## TASK TO CARRY OUT:
In the material below, find the line that contains "Viewport: 630px width, 364px" and the line that contains "Open 주차별 강의", then write out exactly those two lines and everything between them.
═══ PROVIDED RECORDS ═══
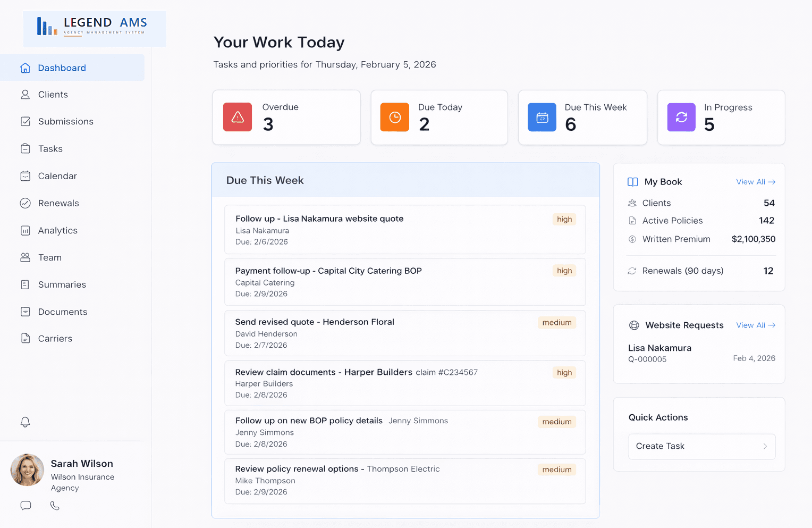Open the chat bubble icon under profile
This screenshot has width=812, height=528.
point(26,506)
═══
═══ PROVIDED RECORDS ═══
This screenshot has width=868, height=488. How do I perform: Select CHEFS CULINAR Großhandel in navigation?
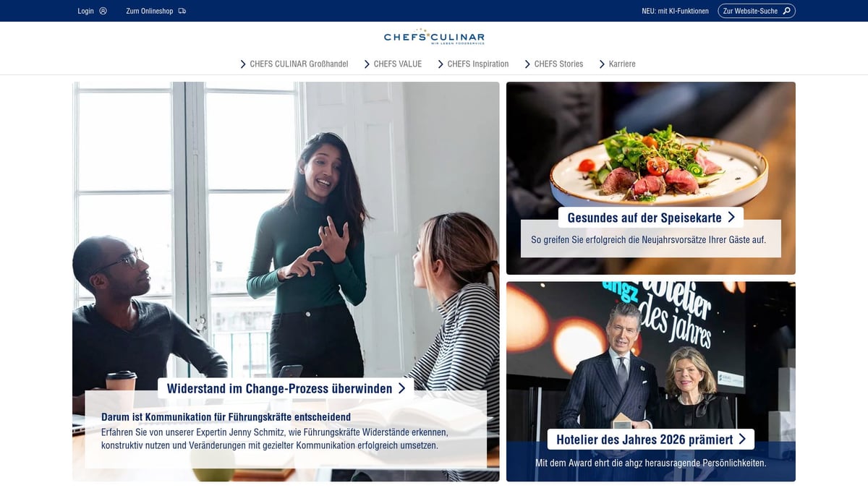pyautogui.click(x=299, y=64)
═══
═══ PROVIDED RECORDS ═══
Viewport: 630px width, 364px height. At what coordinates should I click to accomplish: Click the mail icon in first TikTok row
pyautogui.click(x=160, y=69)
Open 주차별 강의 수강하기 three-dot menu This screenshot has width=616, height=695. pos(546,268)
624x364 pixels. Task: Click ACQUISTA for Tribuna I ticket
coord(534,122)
═══
## ANSWER SPACE:
Viewport: 630px width, 364px height. At what coordinates should I click to accomplish: Click the mail icon in first TikTok row
pyautogui.click(x=160, y=69)
Open 주차별 강의 수강하기 three-dot menu This screenshot has width=616, height=695. pos(546,268)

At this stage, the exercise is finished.